> [To do] Retype only what runs from the line with "Eintrags-Feed (35, 1798)" through the end of the entries, exactly and in full, but omit any picture you find.

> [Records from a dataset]
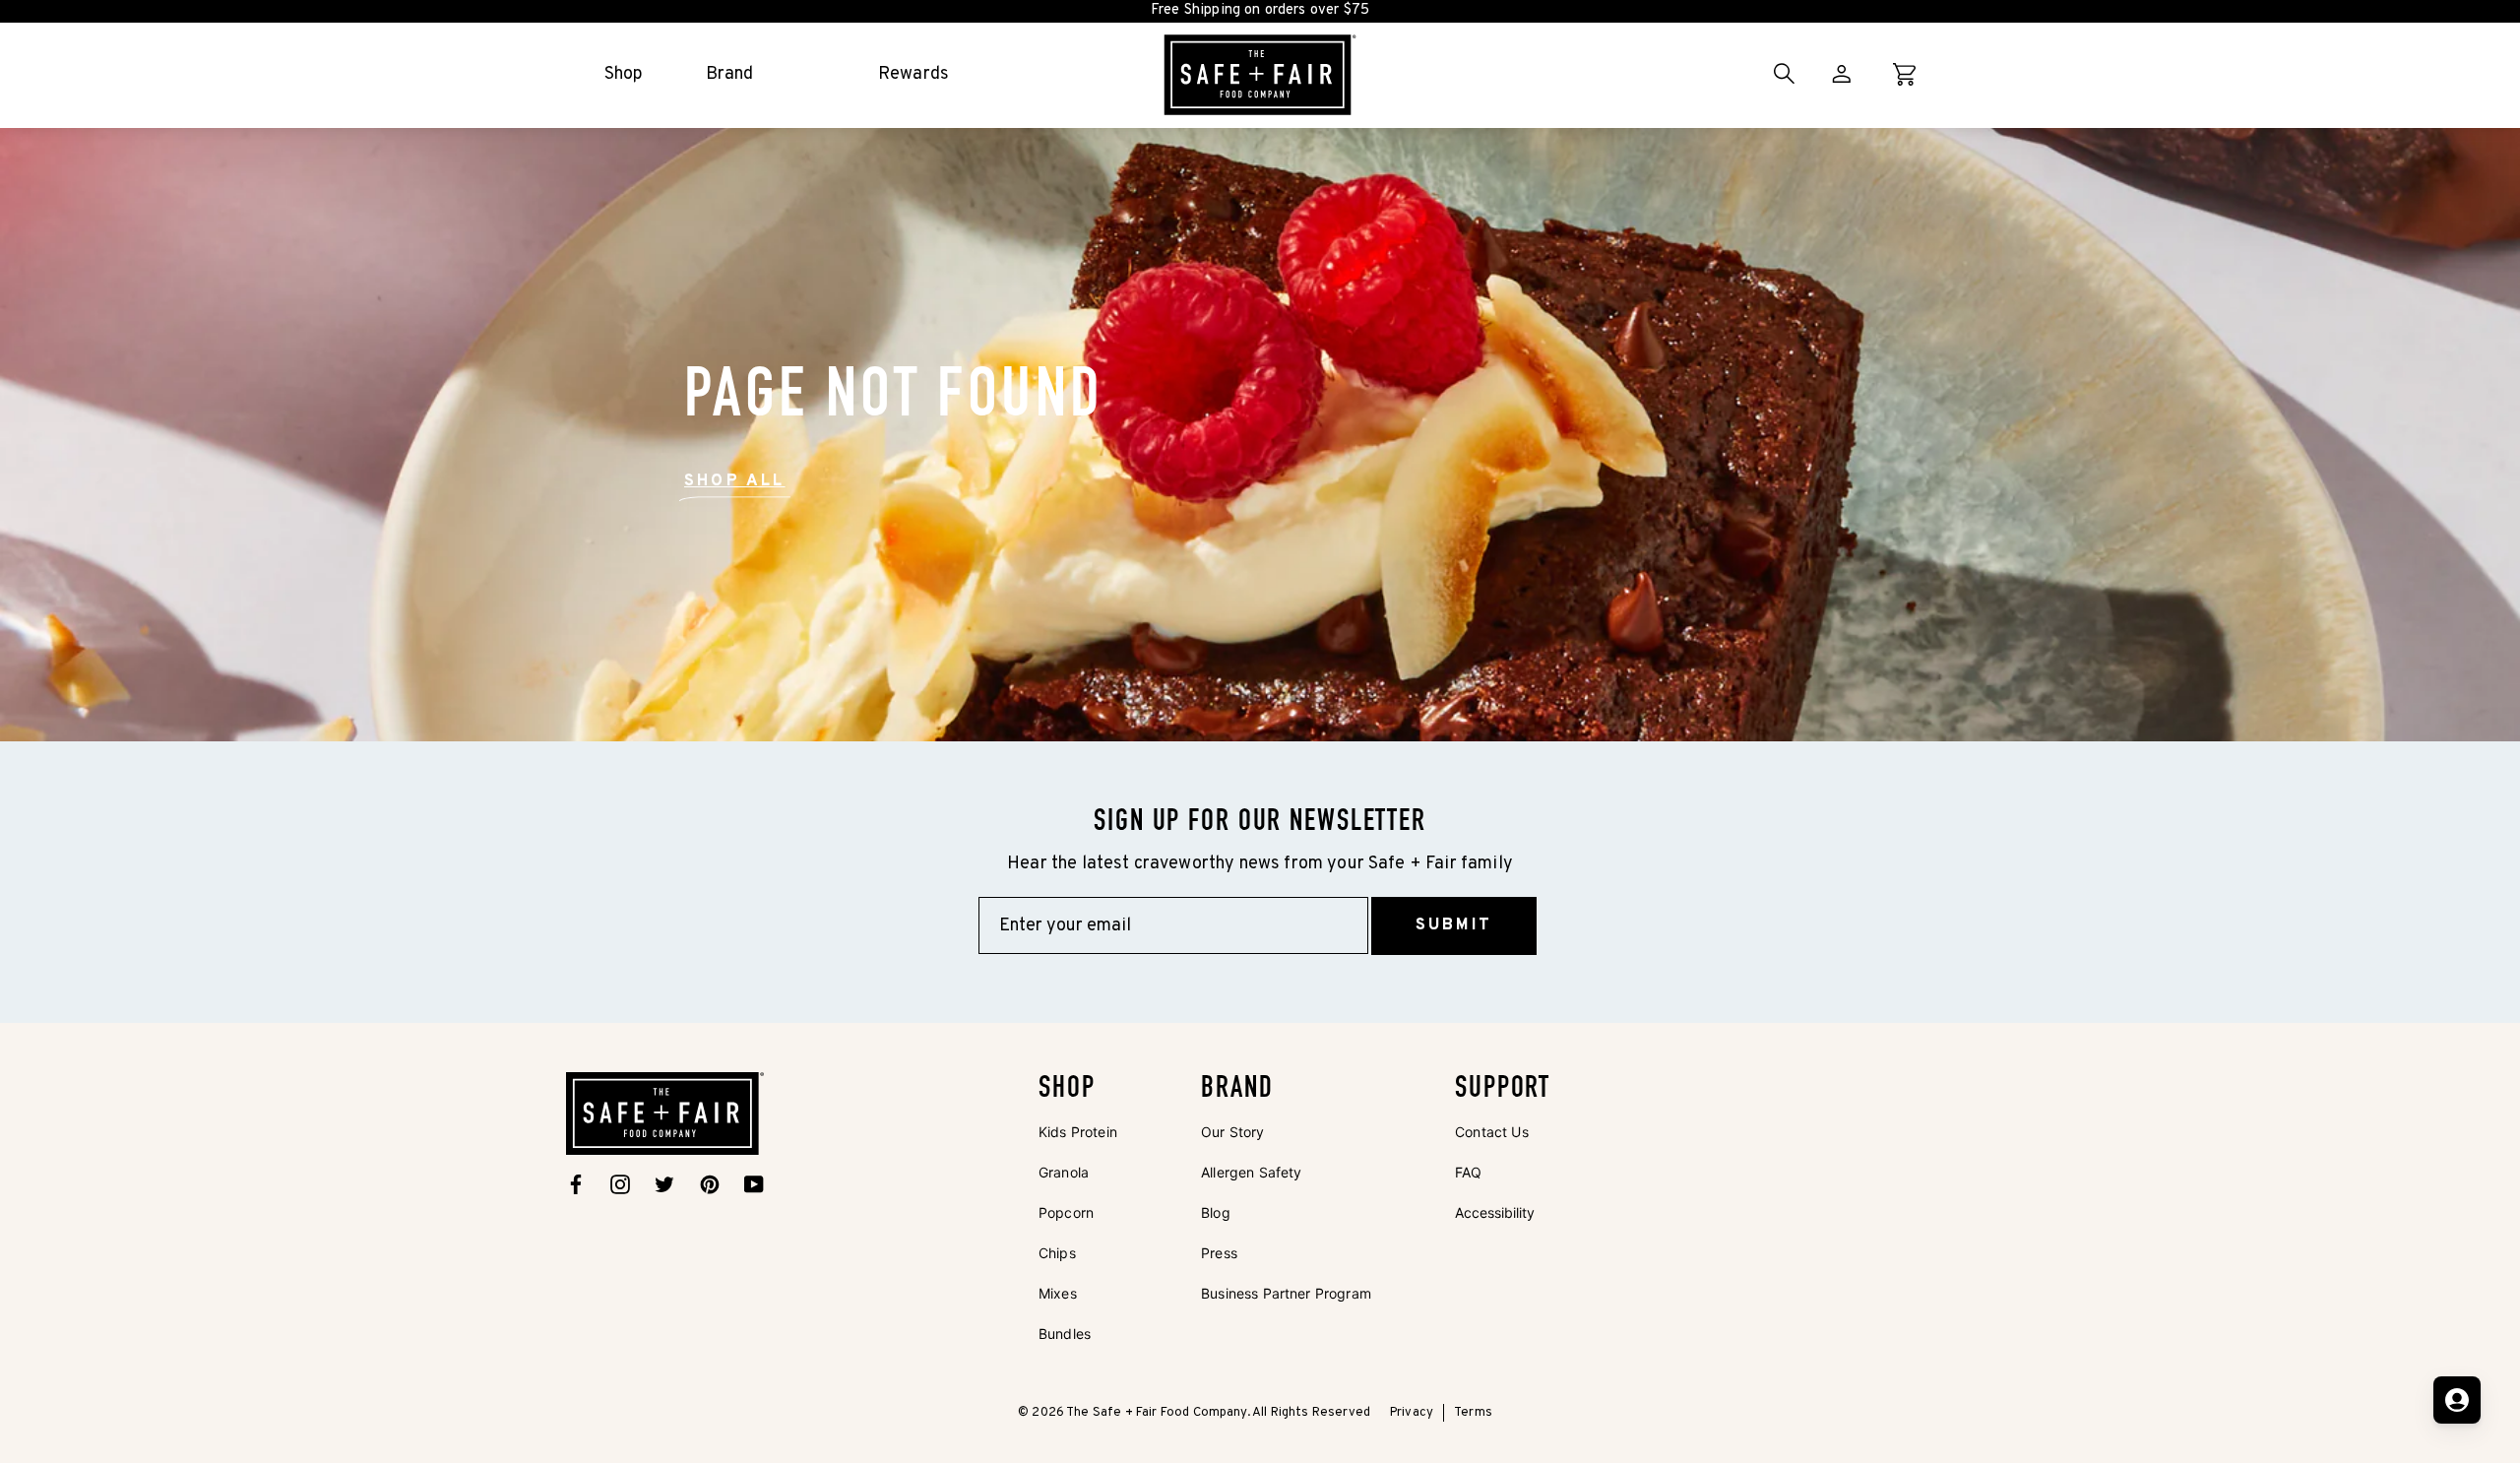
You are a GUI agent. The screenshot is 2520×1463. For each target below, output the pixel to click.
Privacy (1411, 1413)
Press (1219, 1252)
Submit (1454, 925)
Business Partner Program (1286, 1293)
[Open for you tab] (2457, 1400)
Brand (730, 74)
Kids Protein (1078, 1131)
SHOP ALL (735, 481)
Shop (624, 74)
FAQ (1468, 1172)
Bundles (1065, 1333)
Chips (1057, 1252)
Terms (1473, 1413)
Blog (1215, 1212)
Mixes (1058, 1293)
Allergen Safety (1251, 1172)
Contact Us (1492, 1131)
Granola (1064, 1172)
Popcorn (1066, 1212)
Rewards (913, 74)
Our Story (1232, 1131)
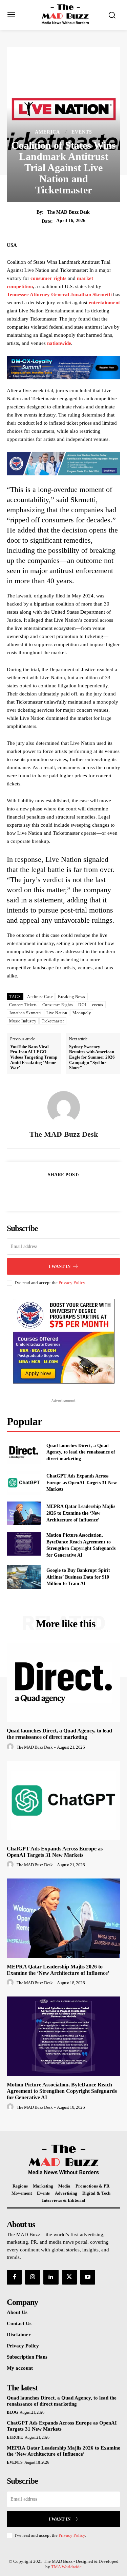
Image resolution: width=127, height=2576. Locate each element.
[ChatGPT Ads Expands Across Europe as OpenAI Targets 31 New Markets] (24, 1482)
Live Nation (56, 1013)
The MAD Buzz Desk (68, 212)
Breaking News (71, 996)
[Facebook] (40, 1191)
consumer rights (49, 278)
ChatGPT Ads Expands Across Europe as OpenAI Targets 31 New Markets (81, 1482)
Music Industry (22, 1021)
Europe (15, 2437)
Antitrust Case (39, 996)
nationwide (59, 343)
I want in (59, 1266)
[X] (56, 1191)
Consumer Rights (57, 1004)
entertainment (103, 302)
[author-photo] (11, 1747)
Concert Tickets (23, 1004)
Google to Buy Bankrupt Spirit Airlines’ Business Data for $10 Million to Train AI (78, 1577)
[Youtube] (87, 2277)
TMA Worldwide (66, 2566)
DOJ (82, 1004)
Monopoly (81, 1013)
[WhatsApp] (87, 1191)
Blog (12, 2412)
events (97, 1004)
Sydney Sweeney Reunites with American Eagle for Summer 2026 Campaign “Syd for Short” (92, 1057)
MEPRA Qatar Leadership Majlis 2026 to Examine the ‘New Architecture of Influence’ (80, 1513)
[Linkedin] (50, 2277)
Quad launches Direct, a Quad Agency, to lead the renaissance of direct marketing (80, 1452)
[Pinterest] (71, 1191)
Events (81, 132)
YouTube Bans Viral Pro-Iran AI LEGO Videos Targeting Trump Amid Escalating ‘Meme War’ (33, 1057)
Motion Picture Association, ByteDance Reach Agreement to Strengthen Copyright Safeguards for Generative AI (62, 2091)
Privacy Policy (72, 1282)
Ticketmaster (53, 1021)
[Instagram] (32, 2277)
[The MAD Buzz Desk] (63, 1107)
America (47, 132)
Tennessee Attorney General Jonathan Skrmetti (59, 294)
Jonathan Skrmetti (25, 1013)
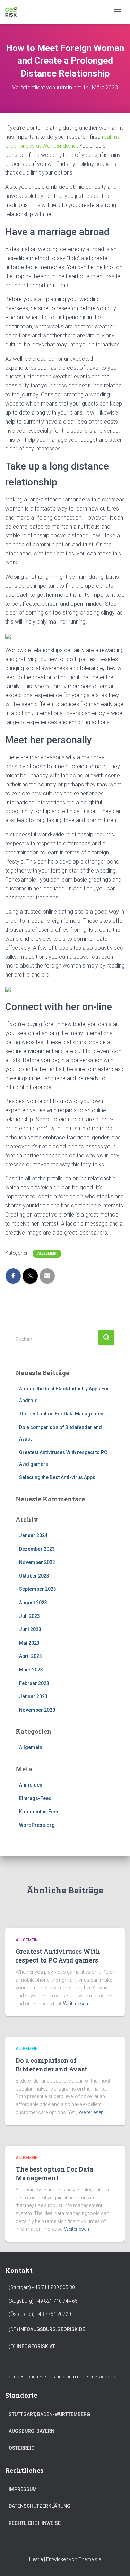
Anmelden (30, 1785)
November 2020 (37, 1710)
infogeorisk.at (36, 2346)
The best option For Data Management (62, 1414)
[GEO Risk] (14, 11)
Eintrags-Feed (35, 1798)
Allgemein (47, 1253)
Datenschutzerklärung (39, 2506)
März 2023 (31, 1669)
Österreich (23, 2448)
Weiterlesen (75, 2003)
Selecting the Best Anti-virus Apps (57, 1477)
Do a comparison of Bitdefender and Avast (51, 2064)
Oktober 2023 (34, 1576)
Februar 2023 (34, 1683)
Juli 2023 (29, 1616)
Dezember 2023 (37, 1549)
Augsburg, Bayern (31, 2431)
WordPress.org (37, 1825)
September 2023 (37, 1589)
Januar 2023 (33, 1696)
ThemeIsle (89, 2559)
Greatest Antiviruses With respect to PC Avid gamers (58, 1955)
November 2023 (37, 1562)
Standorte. (106, 2377)
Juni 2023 (30, 1629)
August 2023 (33, 1602)
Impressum (23, 2489)
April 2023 (30, 1656)
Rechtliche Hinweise (35, 2523)
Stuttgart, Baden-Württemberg (49, 2414)
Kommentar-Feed (39, 1811)
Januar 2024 (33, 1535)
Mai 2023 (29, 1643)
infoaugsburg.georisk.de (52, 2329)
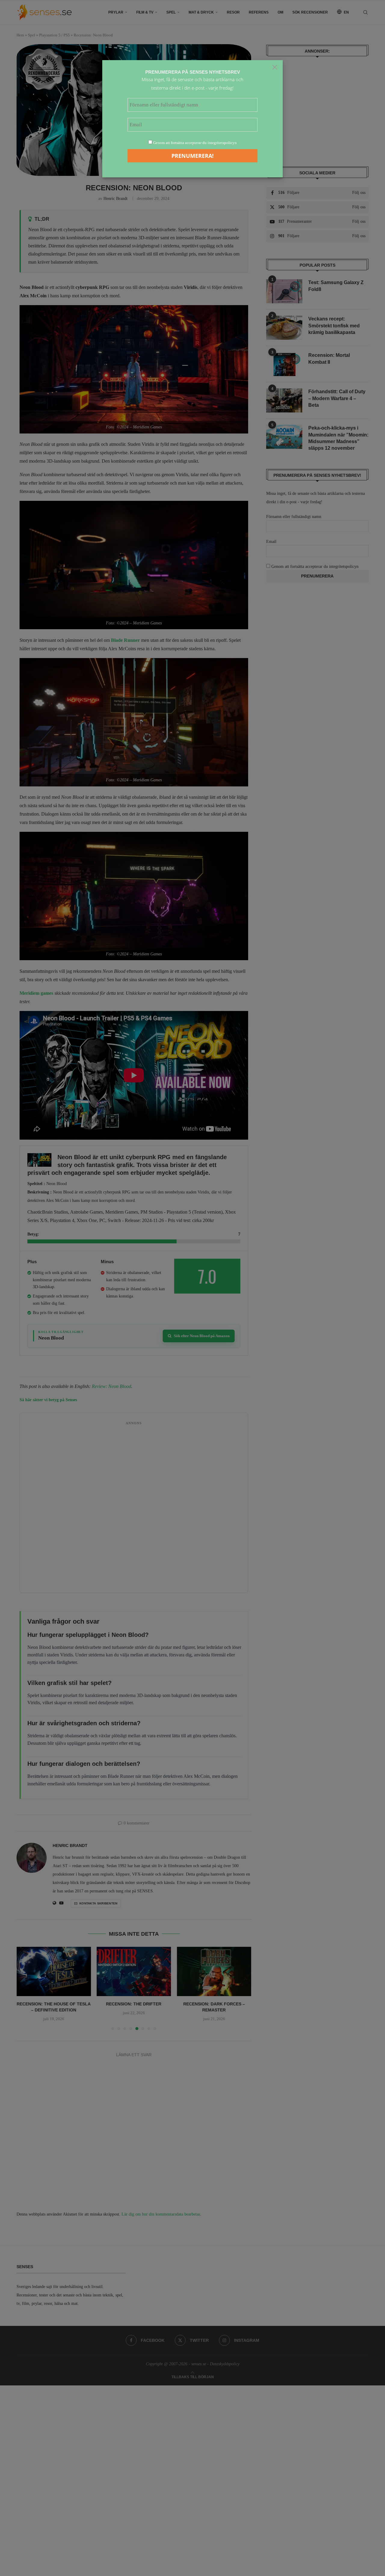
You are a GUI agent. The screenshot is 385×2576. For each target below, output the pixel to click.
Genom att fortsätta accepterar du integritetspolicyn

> [Response to this task]
Eintrags-Feed (35, 1798)
Allgemein (47, 1253)
Datenschutzerklärung (39, 2506)
März 2023 (31, 1669)
Österreich (23, 2448)
Weiterlesen (75, 2003)
Selecting the Best Anti-virus Apps (57, 1477)
Do a comparison of Bitdefender and Avast (51, 2064)
Oktober 2023 (34, 1576)
Februar 2023 (34, 1683)
Juli 2023 (29, 1616)
Dezember 2023 (37, 1549)
Augsburg, Bayern (31, 2431)
WordPress.org (37, 1825)
September 2023 (37, 1589)
Januar 2023 (33, 1696)
ThemeIsle (89, 2559)
Greatest Antiviruses With respect to PC Avid gamers (58, 1955)
November 2023 (37, 1562)
Standorte. (106, 2377)
Juni 2023 (30, 1629)
August 2023 (33, 1602)
Impressum (23, 2489)
April 2023 (30, 1656)
Rechtliche Hinweise (35, 2523)
Stuttgart, Baden-Württemberg (49, 2414)
Kommentar-Feed (39, 1811)
Januar 2024 (33, 1535)
Mai 2023 (29, 1643)
infoaugsburg.georisk.de (52, 2329)
You are a GUI agent. The screenshot is 385×2576. For each target below, output the pixel to click.
Genom att fortsätta accepterar du integritetspolicyn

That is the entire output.